Um novo tipo de medicamento está conseguindo atacar proteínas que por décadas foram consideradas 'intratáveis' pela medicina, responsáveis por impulsionar o crescimento descontrolado de vários tipos de câncer. O daraxonrasib, desenvolvido pela Revolution Medicines, mostrou em um ensaio clínico com 500 pacientes de câncer de pâncreas avançado que pode quase dobrar o tempo de sobrevida em comparação com a quimioterapia tradicional, com menos efeitos colaterais. Os pacientes tratados com o novo fármaco viveram, em média, 13,2 meses contra 6,6 meses do grupo de controle, além de relataram menos dor e melhor qualidade de vida.
O que torna esses alvos tão difíceis de atacar é a sua superfície lisa, que não oferece os 'pontos de apoio' que a maioria dos medicamentos precisa para se ligar às proteínas. A família RAS, por exemplo, foi a primeira oncogene descoberta, em 1982, e funciona como um interruptor molecular. Em condições normais, ele é desligado após ativar o crescimento celular. Mutações, porém, o deixam permanentemente ligado, gerando tumores. O primeiro inibidor de RAS só foi aprovado nos EUA em 2021, quase 40 anos depois, e atacava apenas uma variante — muitos pacientes desenvolviam resistência. O daraxonrasib inova ao desligar as três principais variantes da família RAS, ligando-se a uma molécula parceira, em vez de tentar agarrar a proteína diretamente.
A inteligência artificial entra nesse cenário como uma ferramenta crucial para acelerar a busca por remédios contra outros alvos 'intratáveis', como a proteína p53 (conhecida como 'guardiã do genoma') e a MYC, anormal em 70% dos cânceres.

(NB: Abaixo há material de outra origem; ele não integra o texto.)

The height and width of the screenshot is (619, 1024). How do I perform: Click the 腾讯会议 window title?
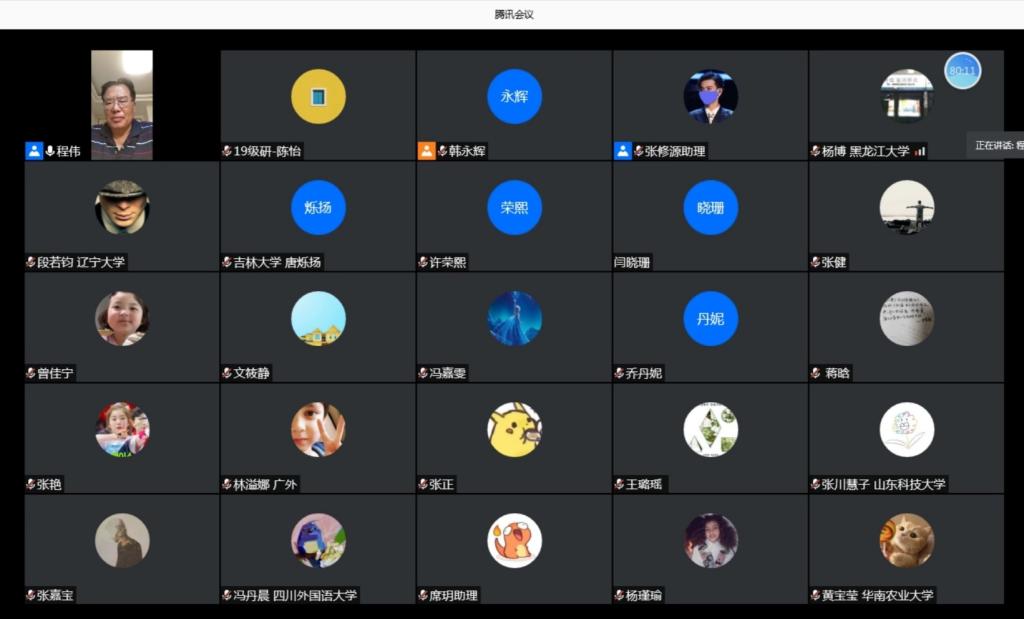(x=514, y=14)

Um exemplo recente vem do Baylor College of Medicine, onde uma equipe usou IA para vasculhar quase 10 milhões de compostos em busca de substâncias que matassem células com p53 mutante. O filtro encontrou 83 candidatos, e um deles, chamado H3, suprimiu tumores em camundongos. A abordagem ainda é inicial, mas mostra como a IA pode reduzir o tempo de anos de pesquisa para meses ou semanas.

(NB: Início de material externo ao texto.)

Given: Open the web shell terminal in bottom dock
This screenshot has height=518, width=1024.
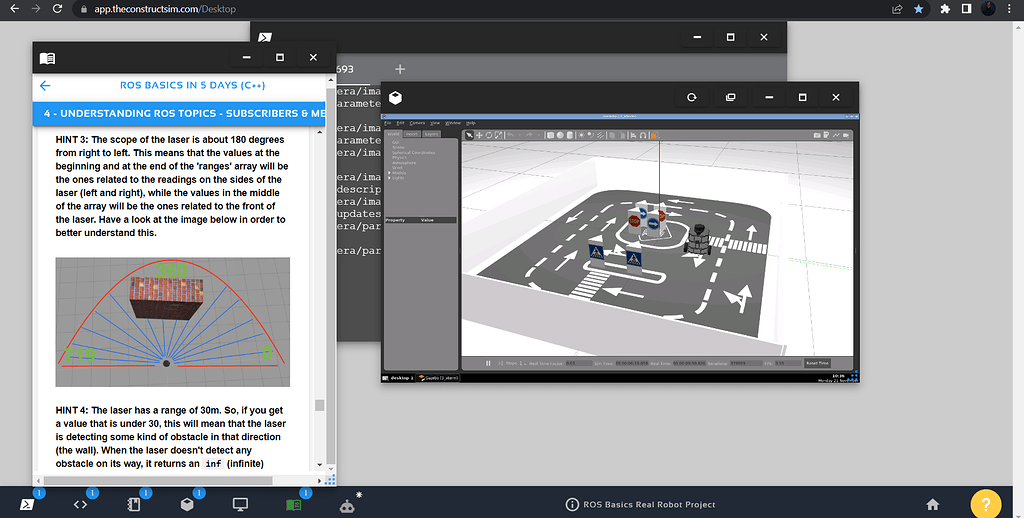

O sucesso do daraxonrasib prova que essas proteínas não são invulneráveis. Combinar esses novos inibidores com terapias existentes e com a capacidade da IA de analisar estruturas moleculares e prever interações pode tornar obsoleto o termo 'intratável'. Para cânceres sólidos agressivos, como o de pâncreas, que ainda resistem a terapias avançadas como o CAR-T cell, essa nova geração de medicamentos orais e mais acessíveis pode representar a próxima fronteira no tratamento oncológico.